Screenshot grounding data
====================

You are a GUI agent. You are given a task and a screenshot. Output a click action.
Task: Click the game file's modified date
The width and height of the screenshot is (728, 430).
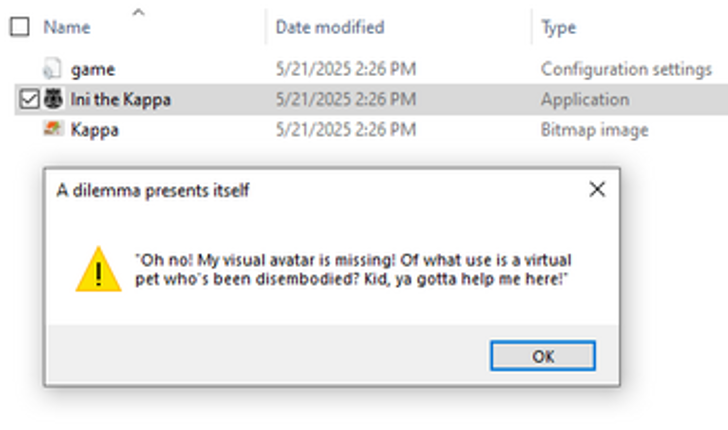[x=345, y=70]
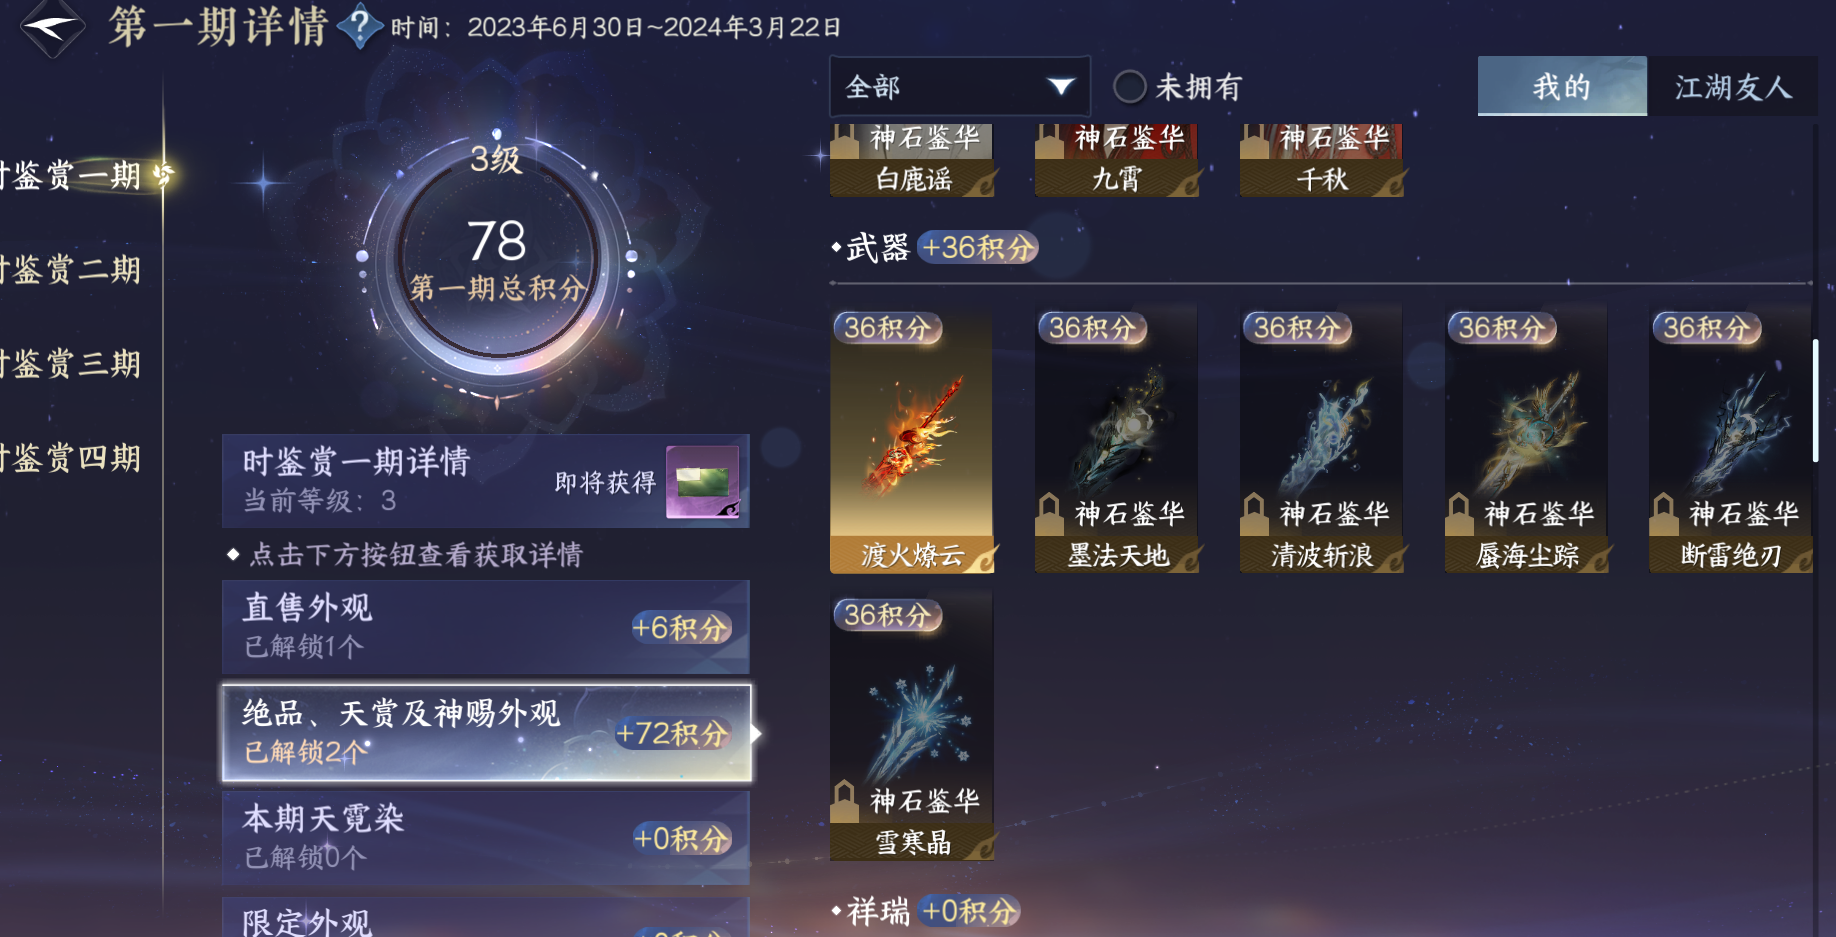Open the help question mark icon
Viewport: 1836px width, 937px height.
(x=360, y=26)
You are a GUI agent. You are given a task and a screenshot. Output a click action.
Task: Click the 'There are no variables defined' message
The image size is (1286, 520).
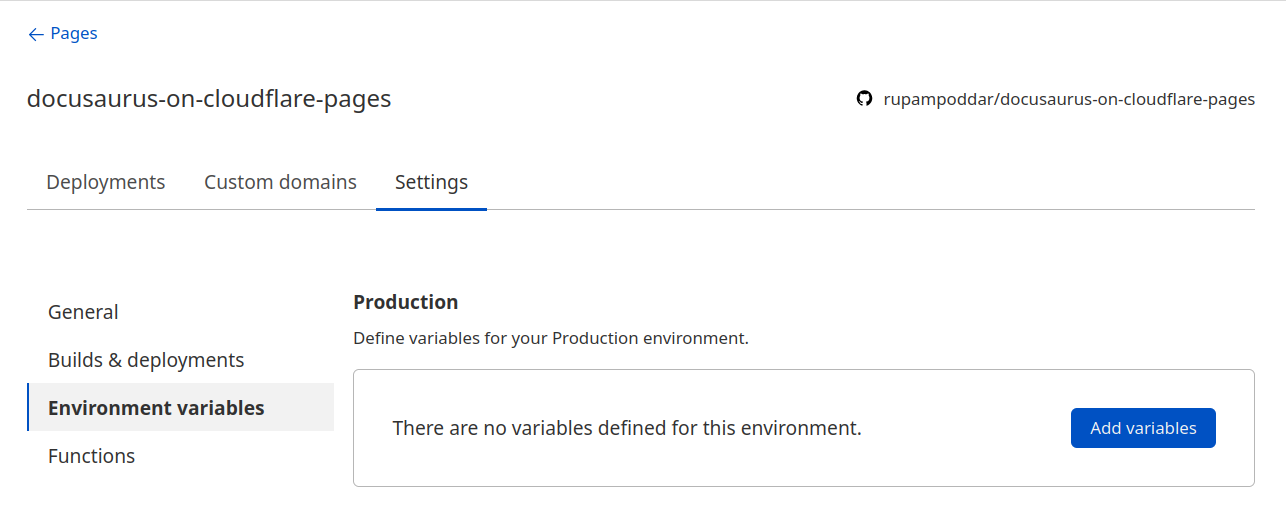point(626,428)
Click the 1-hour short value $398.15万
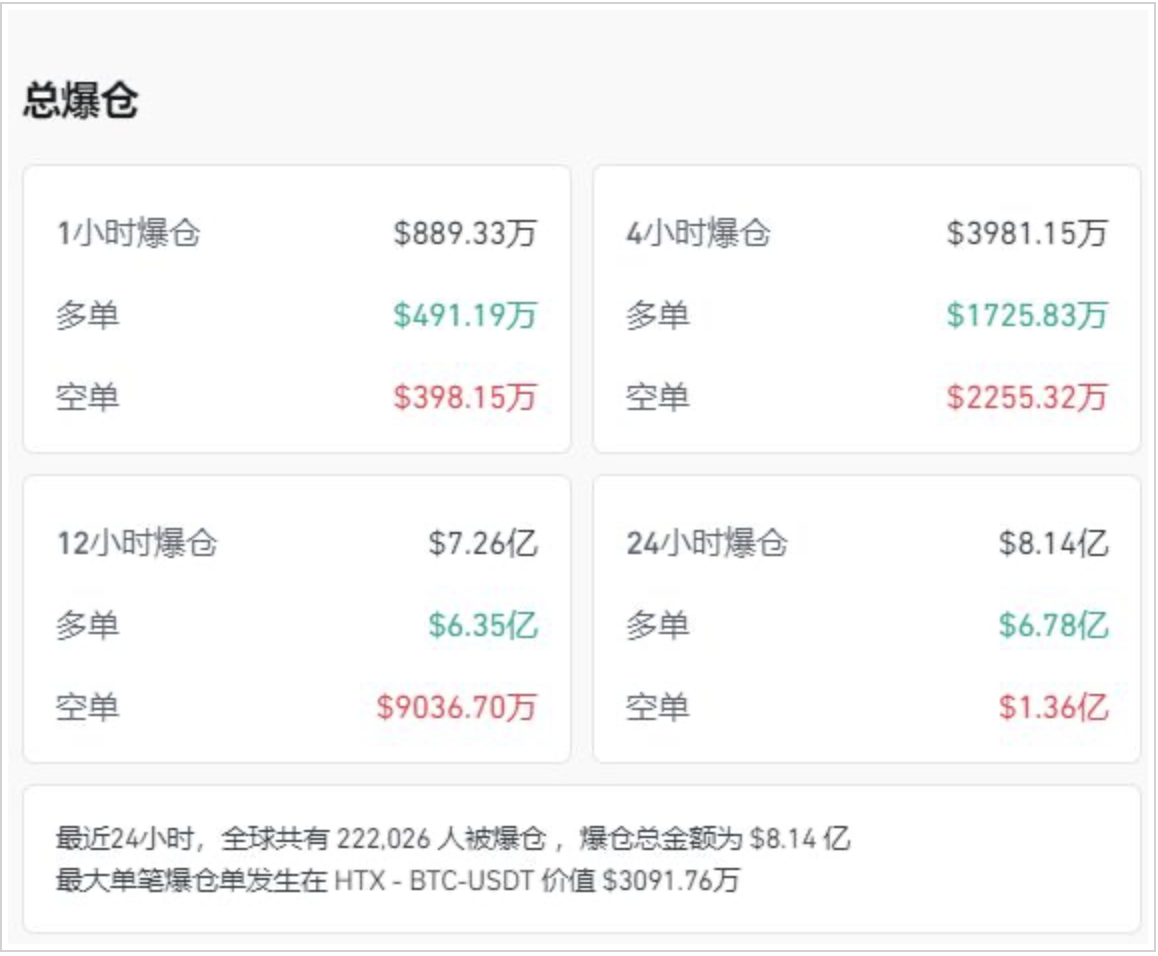Image resolution: width=1158 pixels, height=956 pixels. pyautogui.click(x=465, y=397)
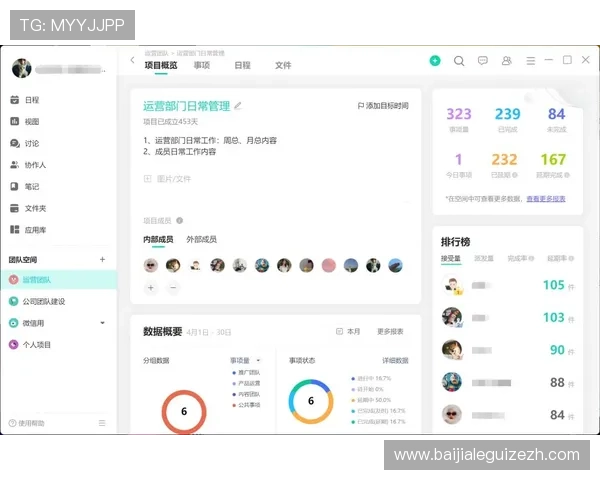Click the 查看更多报表 link

click(546, 199)
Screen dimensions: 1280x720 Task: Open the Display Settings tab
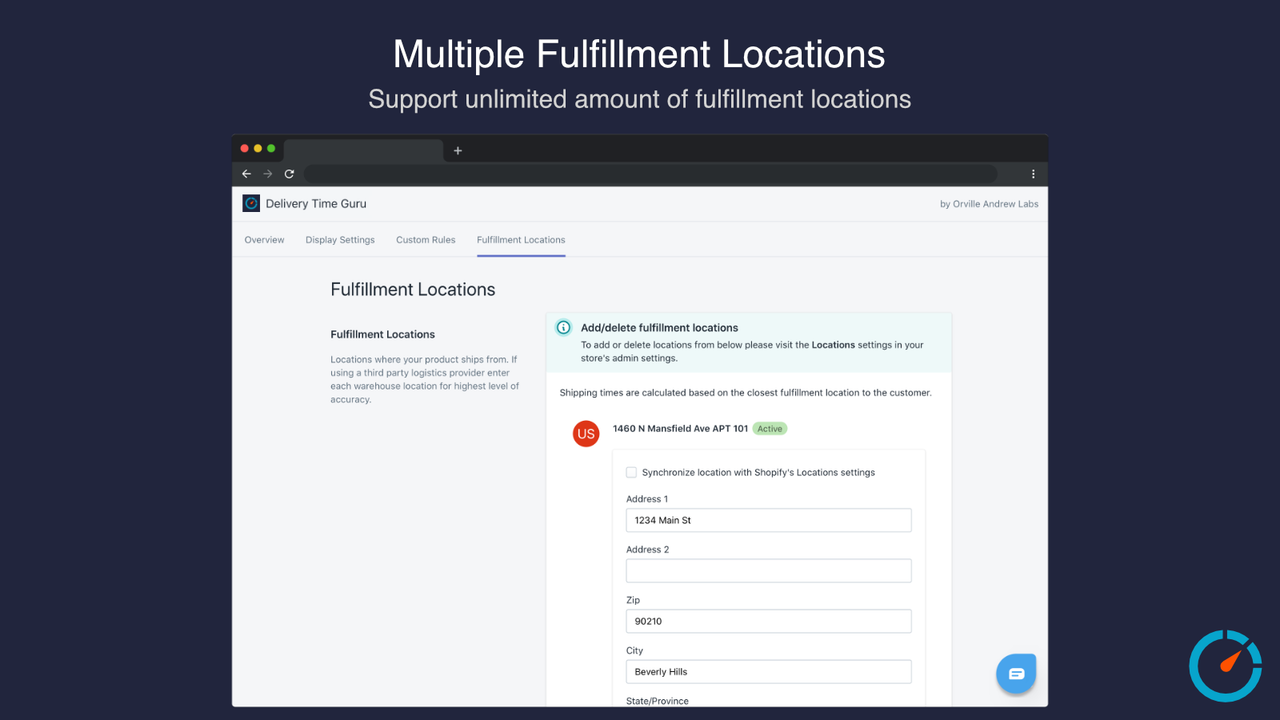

====================

**About this task**
Transcribe all the data word for word; the images stay out.

**Reply to the exercise**
You are a GUI agent. You are given a task and a screenshot. Output a click action.
Task: Click the game file's modified date
The width and height of the screenshot is (728, 430).
[x=345, y=70]
Open the help question mark icon
Viewport: 1836px width, 937px height.
(x=360, y=26)
You are a GUI agent. You are given a task and a screenshot. Output a click action.
Task: Click the 'There are no variables defined' message
The image size is (1286, 520).
point(626,428)
Click the 1-hour short value $398.15万
Image resolution: width=1158 pixels, height=956 pixels. pyautogui.click(x=465, y=397)
Click the 查看更多报表 link

click(546, 199)
Screen dimensions: 1280x720 Task: Open the Display Settings tab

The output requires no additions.